Turn everything from the line containing "Where should I" down to the end of the records into a JSON list of strings, one string per line, skipping blank lines. Leave the pictures out of the answer.
↓
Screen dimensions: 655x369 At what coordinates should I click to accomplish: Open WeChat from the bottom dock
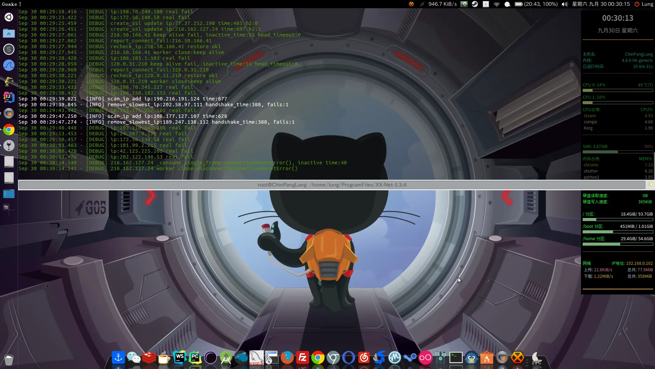[x=133, y=358]
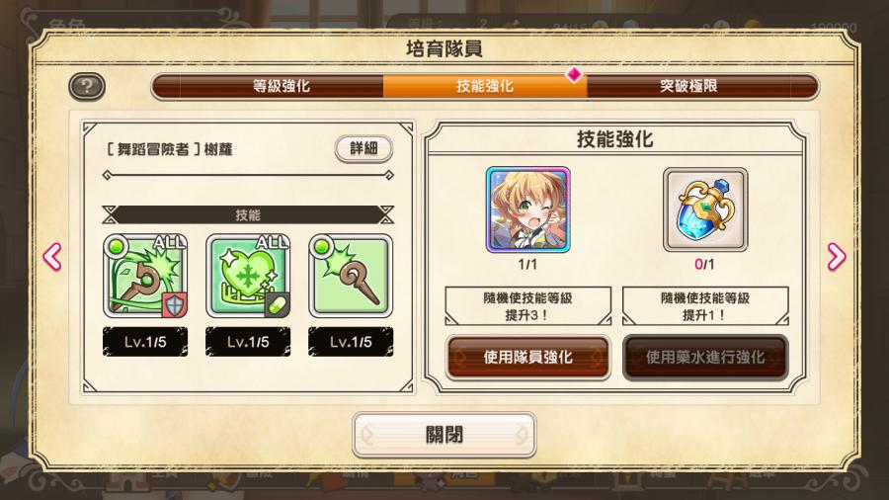
Task: Select the green heart healing skill icon
Action: coord(248,276)
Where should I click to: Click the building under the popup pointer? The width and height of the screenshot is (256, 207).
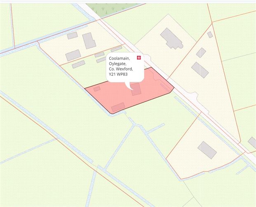136,89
↑
## Written solution
[
  "Where should I click to: Click the building under the popup pointer? The width and height of the screenshot is (256, 207).",
  "136,89"
]